The funny thing about all these is that, much as I wanted to give feedback and tell the authors how much I enjoyed their posts, my own uneasy balance between First and Second Life has not let me do so until now. Consoling and supporting a friend much in the same situation as Dandellion’s unknown avatar, but also saying a chance good bye to another one who was leaving SL, as well as finally accepting some other friends and lovers will never come back, has made me painfully aware how ephemeral our second life can be — and how fragile whatever fleeting balance we find is.

It also made me think. Because while we often discuss how, and why we leave this world for good, we rarely dwell on the question that maybe should have been asked first : why bother with the effort of two lives at all ? Why come to Second Life, and stay ?

I have an answer to offer, though I’m not sure it will be all that popular : need.

One way or another, we are here because we seek something we miss in our First Life ; sure, mere curiosity may lead us here, but if nothing taps into our urges and needs, we won’t stay. And though it’s most certainly not as simplistic as Philip Rosedale’s bumbling quote implies, there is something in the notion that where there are no needs, no feelings of inadequacy or frustration, no restrained sexual urges and suppressed identities, no boredom or loneliness, no social handicaps, no unrealised pet projects and crazy ideas lurking in the back of our minds, there is nothing to push us into the virtual world. Need is what makes the virtual world attractive, and addictive. It is the reason why virtual worlds work (with immersion being the how).

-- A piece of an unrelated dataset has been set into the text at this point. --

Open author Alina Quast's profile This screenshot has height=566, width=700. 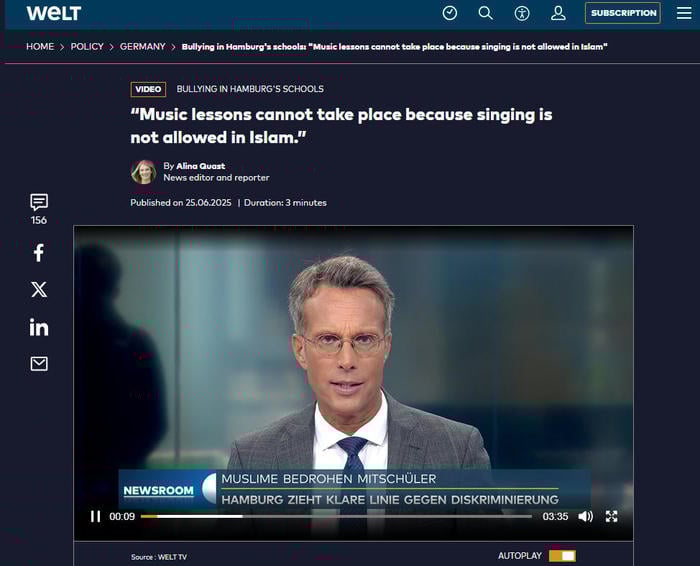pos(201,166)
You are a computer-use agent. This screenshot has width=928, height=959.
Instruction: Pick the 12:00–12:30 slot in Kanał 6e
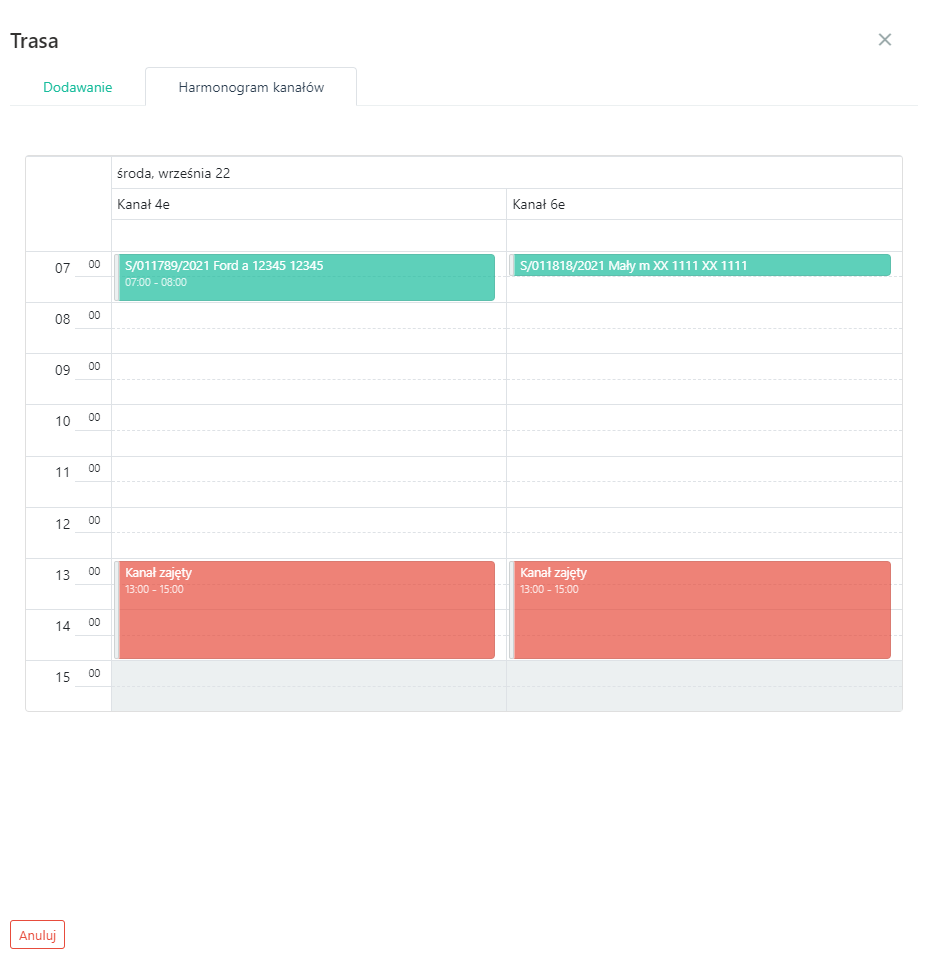[x=704, y=520]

What happens when we get there is another thing again. What starts as a mere avatar, a pixel puppet we direct with some detachment, soon develops a life of its own. As we design our shape, choose our looks and clothes, seek friendships and activities, we define what we want to be, and how we want to be perceived in this world. And behind all of it, we have a feedback line into our first world ; as our avatars ripen into personalities of their own, and despite the struggle of identity this brings, despite the lack of sleep and the strain leading two lives puts on us, despite the drama due to the volatile environment, we find solace, and contentment. No wonder those who do not manage this are insistent Second Life is nothing but a game — in a space where you can start afresh, your RL slate wiped blank, nothing hurts more than failing, because it is painfully obvious the failure is yours alone.

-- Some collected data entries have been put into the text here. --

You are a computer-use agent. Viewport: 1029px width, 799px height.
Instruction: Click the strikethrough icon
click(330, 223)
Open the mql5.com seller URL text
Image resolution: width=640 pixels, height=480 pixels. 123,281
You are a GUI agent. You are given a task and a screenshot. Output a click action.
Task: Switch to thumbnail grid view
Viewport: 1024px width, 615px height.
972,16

But for those of us who do not fail, what will grow on us is a second identity. It is complex and powerful, as befits the interplay of our needs and the complex and powerful world we seek to sate them in. And for many, that identity will grow more and more restive, refusing to stay boxed away as time and social constraints keep us from logging in. It will start to suffuse parts of the world outside. Hamlet Au noted that :

There are hundreds of blogs about Second Life; there are nearly 1000 Flickr groups devoted to SL; there’s a few SL Facebook widgets, an active SL-oriented Twitter community, and searching “Second Life” in YouTube returns over 21,000 videos. […] So a tremendous level of Second Life activity really takes place within Web 2.0 systems which weren’t made with the metaverse in mind.

Surprising ? I think not. Blogging, Twitter, Flickr, YouTube : these are the parts of the web « into which one can ‘write an identity’ into a public arena ». And writing our new, second identity is what we do all along, telling the story we have invented, and keep inventing for ourselves. Dusan Writer was right on the fact Second Life is a Story Box — maybe the greatest made yet. Where he was wrong was in thinking the storytelling experience is collective. It is not. It is individual, even where the multitude of residents interacts. They interact because a story without an audience might as well remain untold. But the essential thing about this is that it doesn’t make a community out of the multitude. It’s a cacophony, not a campfire group listening to the griot.

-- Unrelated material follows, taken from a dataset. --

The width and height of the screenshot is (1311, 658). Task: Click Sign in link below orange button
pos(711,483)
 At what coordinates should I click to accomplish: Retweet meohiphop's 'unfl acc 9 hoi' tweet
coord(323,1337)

Our stories are ours alone.

Which might be why my very first reaction to Grace McDunnough’s brilliant essay on Upholding Social Norms was dismissive (good for me Grace does not currently read me. Balance again, I guess). There was too much of the longing for the campfire in it for my taste at first reading. I am distrustful of communities, whose flip-side always seems to be exclusion. Some of the comments and followup posts listed here do indeed little more than sing the melancholy tune of « once, my son, all of this was green and pleasant land, and man was not a wolf unto his fellow man » ; but then, telling us the world will end because youngsters do not respect their elders’ ways hasn’t lost its novelty value in the last 2500 years, so what did I expect ?

But in Grace’s essay, that tune is only a faint echo in the background. First and foremost, she raises the question if the recent newcomer’s unrestrained approach to the watershed between First and Second Life identity does not mean the stories we can invent for ourselves will soon be much, much poorer — because in a universe where avatar identity is firmly linked to RL identity, your second life becomes just another facet of your first. Without true pseudonimity, without alts, in this age of weblogs and social networks, you will soon find out that, in the metaverse, too, people know you are a dog.

Looking back at her own SL childhood, Grace points out the existence of a community of residents that was able to channel and collect the trickle of newcomers, teaching them the ways and norms of the world they entered, respect for the divide between identities coming first. But that community is no more. If Grace’s story starts with « When Grace entered Second Life in Feb. 2006… », mine could start simply with « 52 weeks later, Second Life was a very different place… ». It was indeed.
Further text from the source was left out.